一阵风吹来,他忽然听到了树叶“沙沙”作响,注意力被分散,不由得微微转头看向那摇曳的枝叶,树枝之间粉红的花朵已经绽放,那脆弱又不牢固的花瓣时不时就掉落在地上。院子里陈旧得积上了一层青泥的石头上沾着浅红的点点花瓣。在这一刻,周围那么宁静,但郭绍的耳边却时不时响起一阵阵嘈杂,仿佛听见了战场上的嘶喊。
他低下头,粗糙的手指摩挲到了腰间的腰饰,那丝绸上的刺绣也有花朵。
就在这时,阳坎上一个汉子步伐有力地大步走了过来,是郭绍身边的亲兵将领卢成勇。郭绍转头看着那边,等着他走过来。
卢成勇走过来弯腰抱拳,垂着眼睛道:“禀陛下,曾派遣到东汉国大将杨业身边的红莺,说想见陛下一面。”
郭绍一下子就想起了那女子,因为今天下午京娘才提起过。
他下意识感觉什么地方有点奇怪……京娘管着兵曹司细作,红莺是陈佳丽送来为兵曹司效力;红莺有什么事不找京娘,怎么找上卢成勇的?不过郭绍很快就想到了:红莺要是求京娘,他不一定能得到这个消息,京娘可能直接拒绝不报。女子确实在这种事儿上很有心思。

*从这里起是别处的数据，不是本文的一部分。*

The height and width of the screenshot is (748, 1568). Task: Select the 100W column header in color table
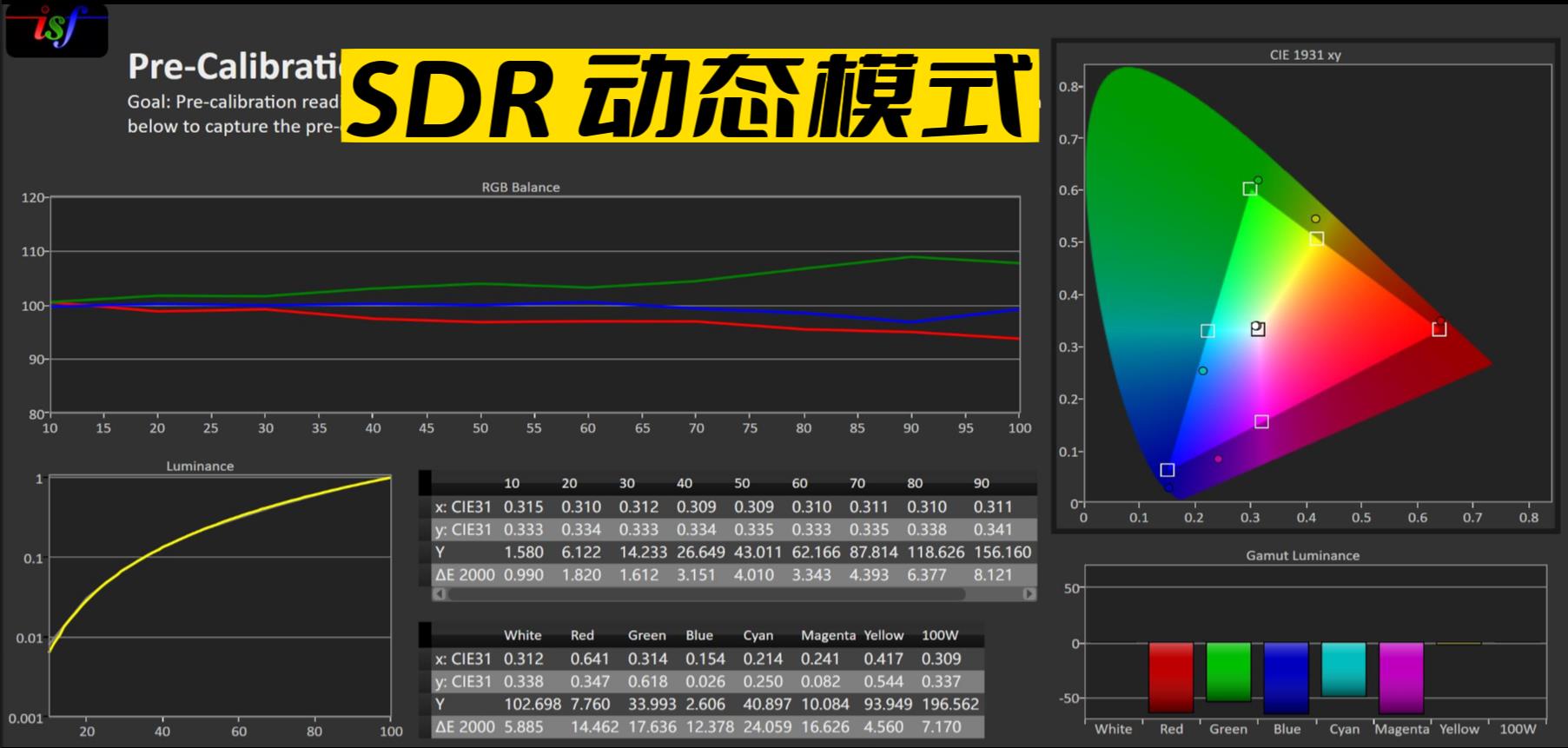(x=939, y=635)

能得到杨业怜爱的女子。郭绍忽然想见了,他说道:“你现在带她到书房来见我。”
卢成勇抱拳道:“喏。”
郭绍继续在院子里看景色,一面等着自己要见的人。
过了许久,便见卢成勇亲自推着一把安了木头轮子的椅子过来了。郭绍也没感到诧异,他早已知道红莺是个残疾人。
及至她近前,红莺扶着椅子的扶手要起来行礼,郭绍立刻按住她的肩膀:“免礼了。”在此时与女子在明面上身体接触是不合礼的,不过郭绍对红莺倒不怎么讲究,只是接触的时候不碰她的手等部位,肩膀上衣服挡着总要好一些。
他说罢打量了一番红莺,便带着她进了书房。
“妾身没想到陛下真会见我。”红莺有点拘谨地依旧坐在她的椅子上,不过见了皇帝还能口齿清楚地说话,也是见过世面的人才行,“面圣应该很难的,杨业将军见了陛下回去,对妾身的态度都马上变了。”

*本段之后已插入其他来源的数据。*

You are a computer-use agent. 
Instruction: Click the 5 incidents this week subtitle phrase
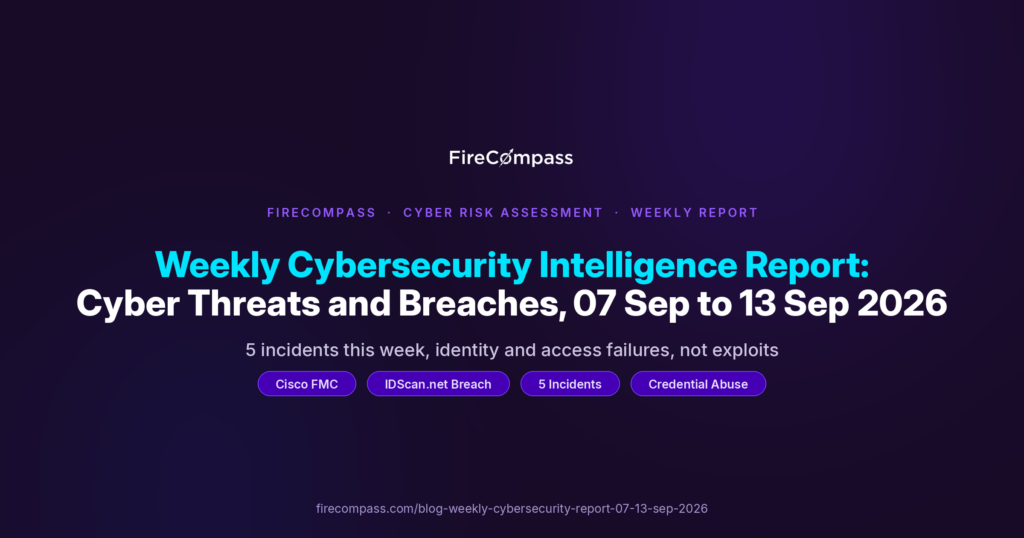point(334,350)
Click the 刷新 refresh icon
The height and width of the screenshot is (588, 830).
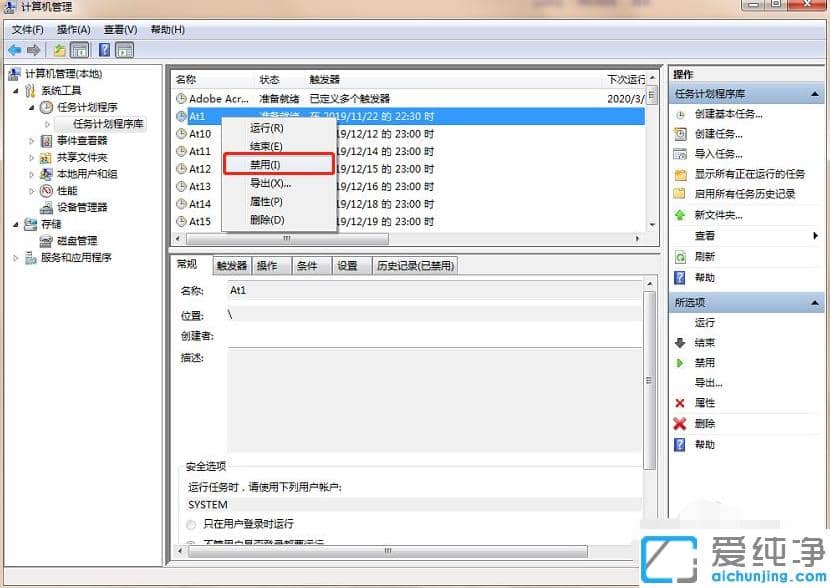tap(679, 256)
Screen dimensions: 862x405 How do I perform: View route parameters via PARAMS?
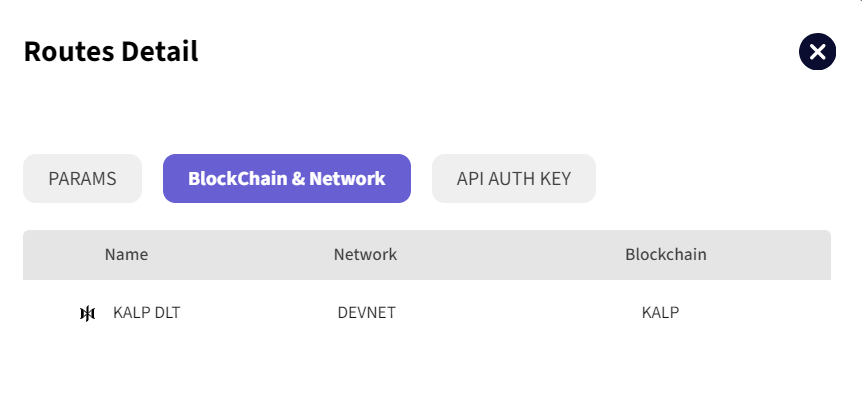tap(82, 179)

郭绍很认真地听她说话,然后开口温和地说道:“天下那么多人,皇帝只有一个,若是谁都要见,那我也忙不过来。”
红莺听罢悄悄看郭绍。
这红莺并不是郭绍亲近的人,说了好几句话她仍旧没说见皇帝究竟有什么事,郭绍本想问问,但终究没问,只道:“红莺虽是女子,却为了朝廷收复失地牺牲名节、甘冒性命之危,我定不会忘记你对国家的功劳。”
红莺摇头轻轻道:“我这样的人有什么名节?陛下以礼待我,才这么说,其实我有自知之明。”
她的脸上有些伤感,低头哽咽道:“杨将军看不起我,我也不怪他,都是我的错。”
郭绍沉默片刻,安慰道:“不是你的错,是朕的错。”
红莺抬起头,不解地看着他。
郭绍轻声道:“我们的力量不够强,才无法保护子民、让你遭受异族残暴的蹂躏,是我的错。”
“陛下……”红莺动容地看着郭绍,抿了抿嘴,说不出话来。
……
四月初,忻州李处耘得报,辽军放弃了忻口,退往雁门。他将军情传视在场的诸大将,目光回顾了一圈,主要在史彦超、董遵诲、昝居润脸上扫过。
史彦超立刻说道:“让我率马军直出忻口,掩背追击辽军,可破之!”
李处耘道:“不可。官家还在晋阳,明令是与辽军对峙,等候其退兵;史将军一追去,便与朝廷的大略相悖,此事不在本将的权限之内。”